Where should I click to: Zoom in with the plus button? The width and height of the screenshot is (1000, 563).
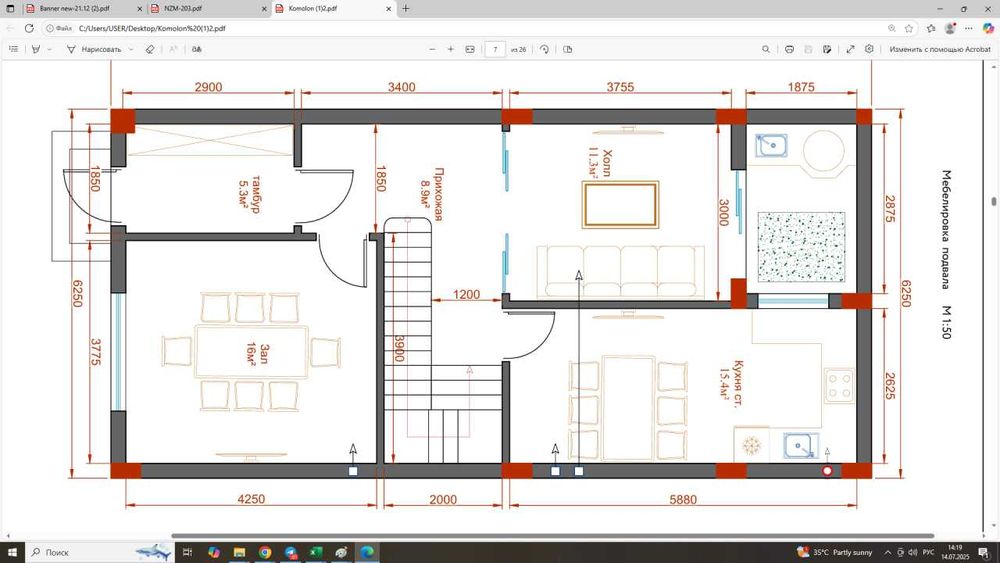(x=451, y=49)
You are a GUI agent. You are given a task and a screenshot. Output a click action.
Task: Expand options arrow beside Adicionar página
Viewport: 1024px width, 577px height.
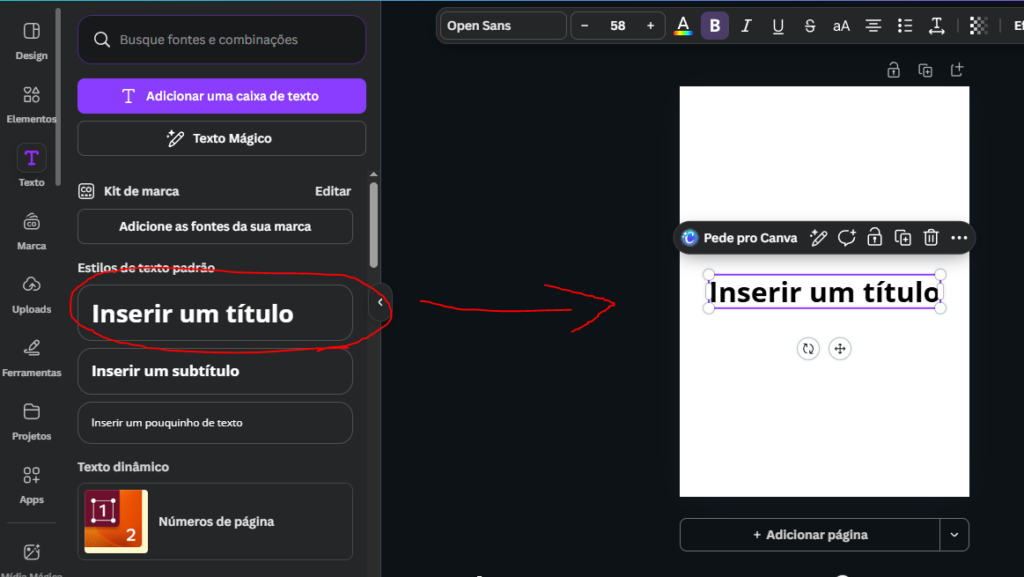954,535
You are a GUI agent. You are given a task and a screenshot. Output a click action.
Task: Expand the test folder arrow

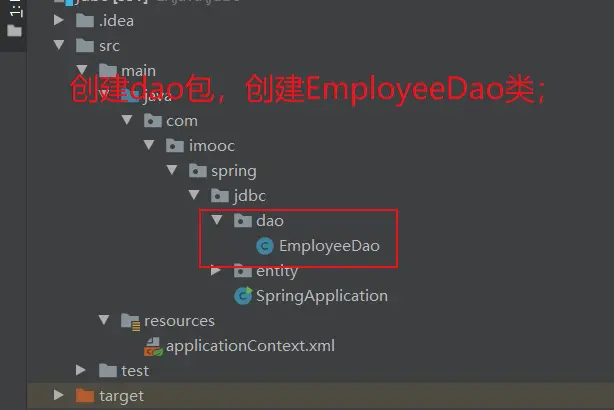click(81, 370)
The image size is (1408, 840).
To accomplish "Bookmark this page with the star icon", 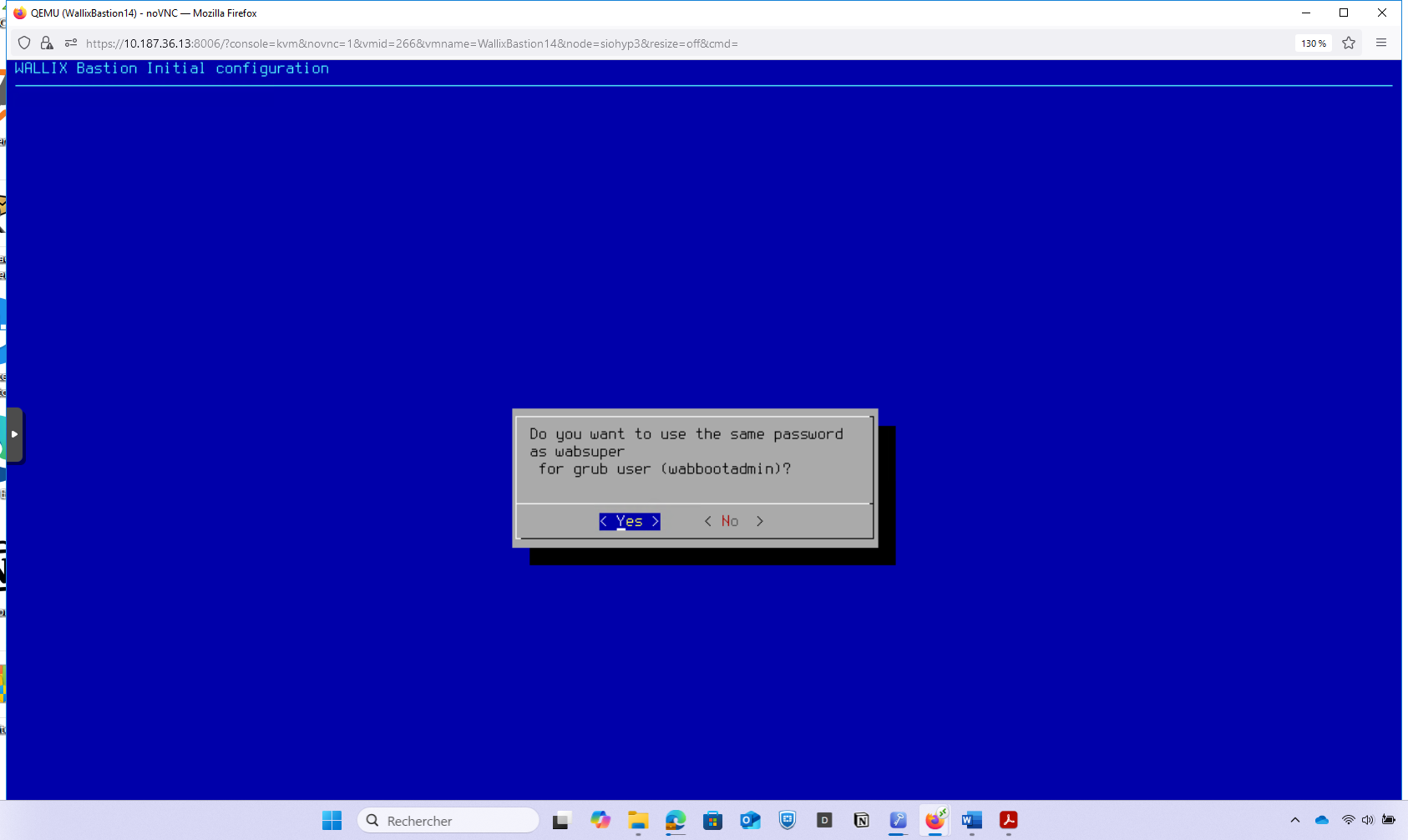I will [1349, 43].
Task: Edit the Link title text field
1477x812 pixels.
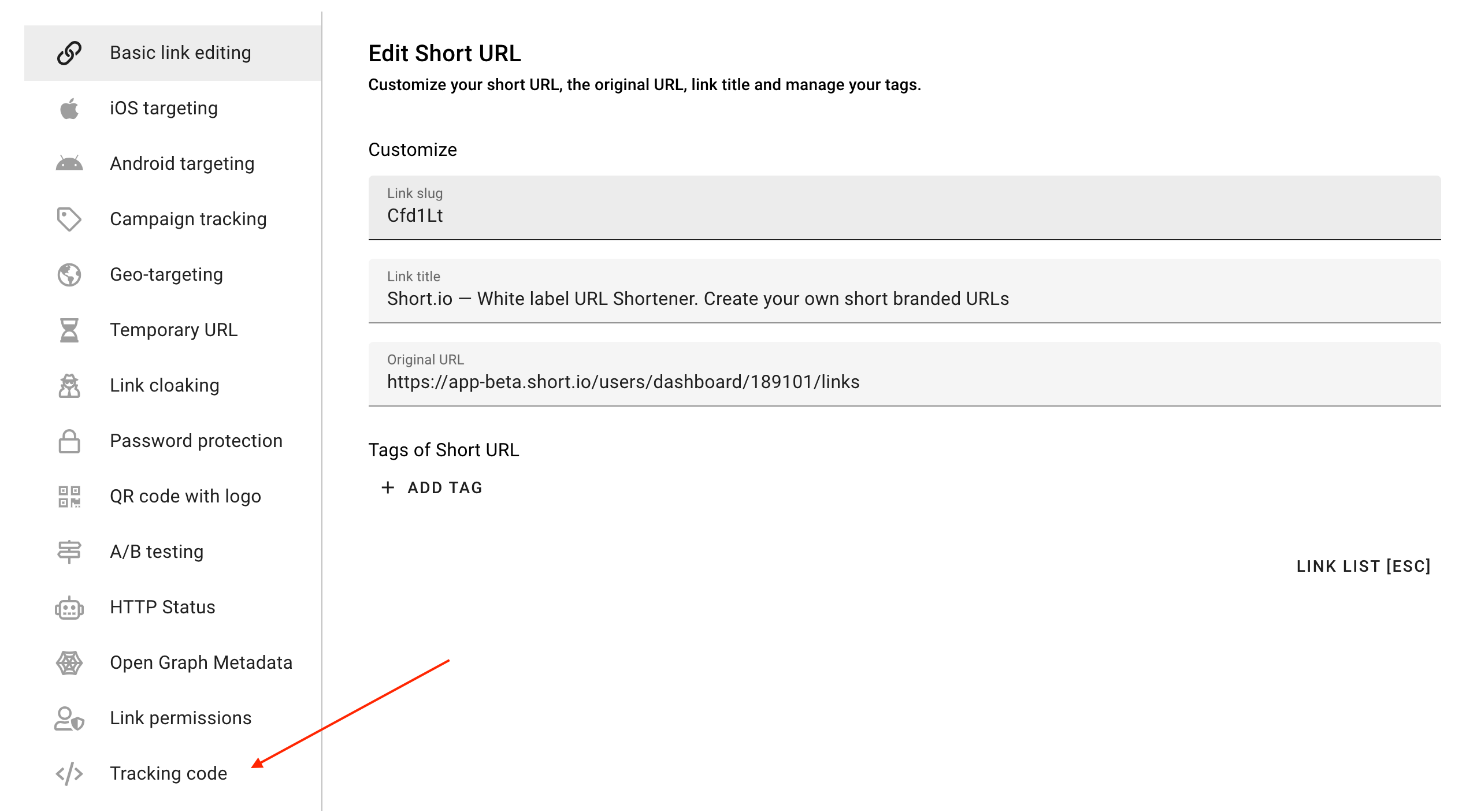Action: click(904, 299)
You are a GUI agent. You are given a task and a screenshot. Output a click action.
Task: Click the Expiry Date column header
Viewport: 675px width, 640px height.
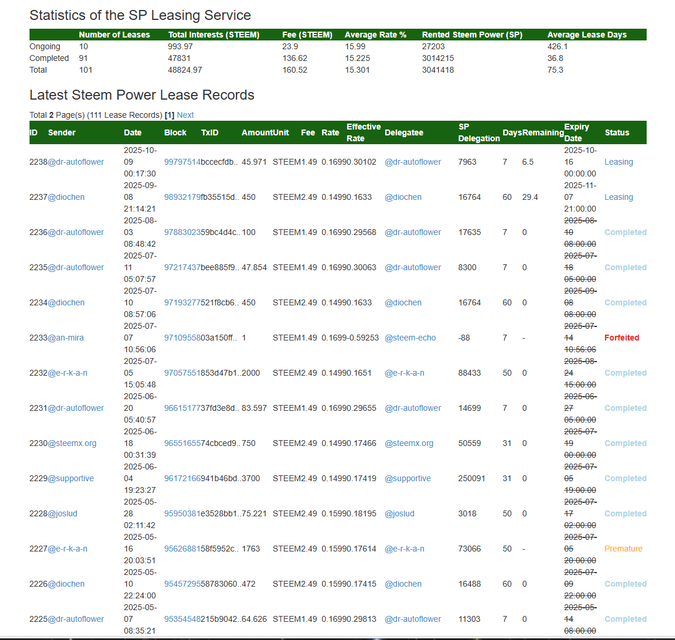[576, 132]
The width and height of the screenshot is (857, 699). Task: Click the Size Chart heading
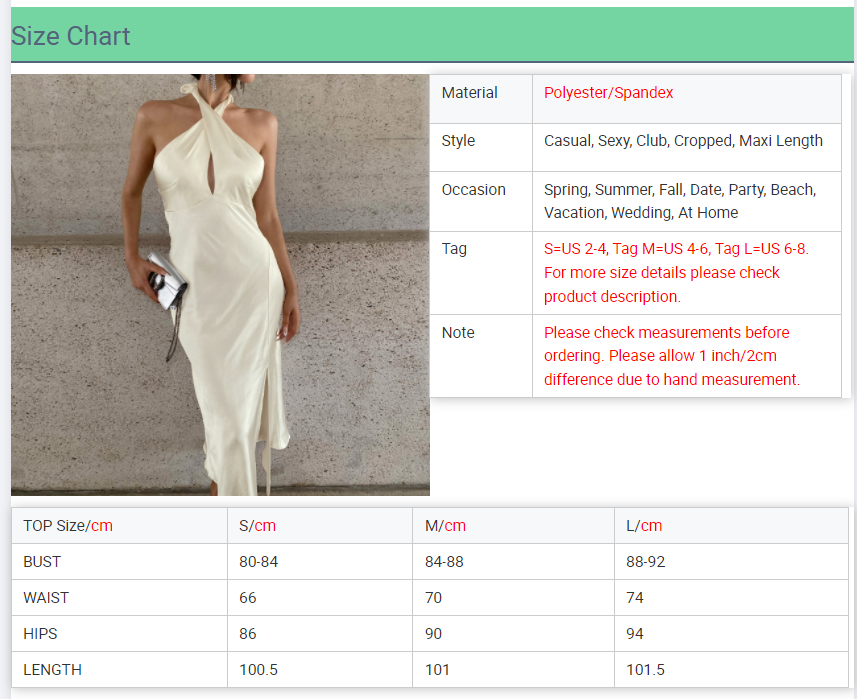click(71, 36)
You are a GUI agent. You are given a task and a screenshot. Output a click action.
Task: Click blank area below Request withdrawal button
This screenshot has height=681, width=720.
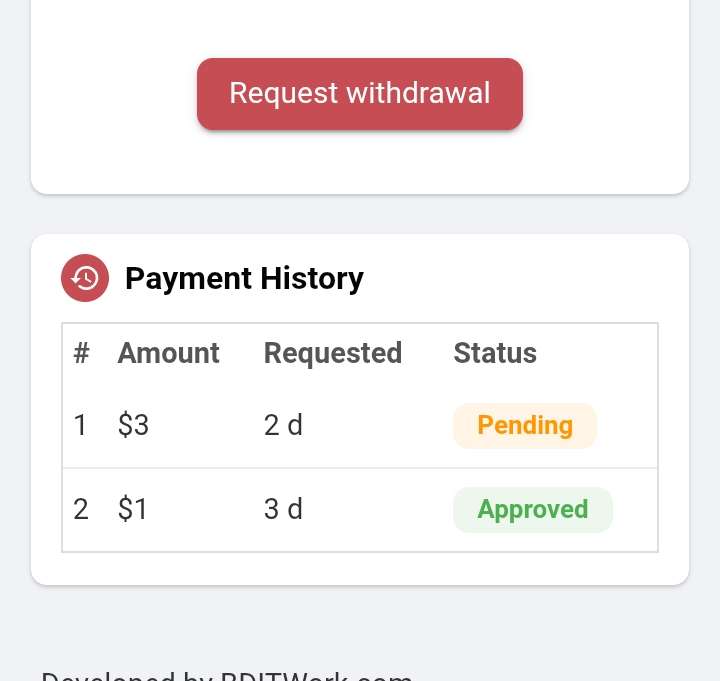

◇ ◇ ◇ ◇ ◇

_WORK ORDER:_ Leave every picture out, and reproduce exactly the lines from the line bearing "Task: Edit the Link title text field" through the closing line of the material above.

_RESPONSE TO THIS TASK:_
Task: Edit the Link title text field
1477x812 pixels.
Action: click(904, 299)
You are a GUI agent. You are given a task and a screenshot. Output a click action.
Task: Click the Expiry Date column header
Viewport: 675px width, 640px height.
[576, 132]
The width and height of the screenshot is (857, 699). Task: Click the Size Chart heading
click(71, 36)
You are a GUI agent. You are given a task and a screenshot. Output a click action.
Task: Click blank area below Request withdrawal button
This screenshot has height=681, width=720.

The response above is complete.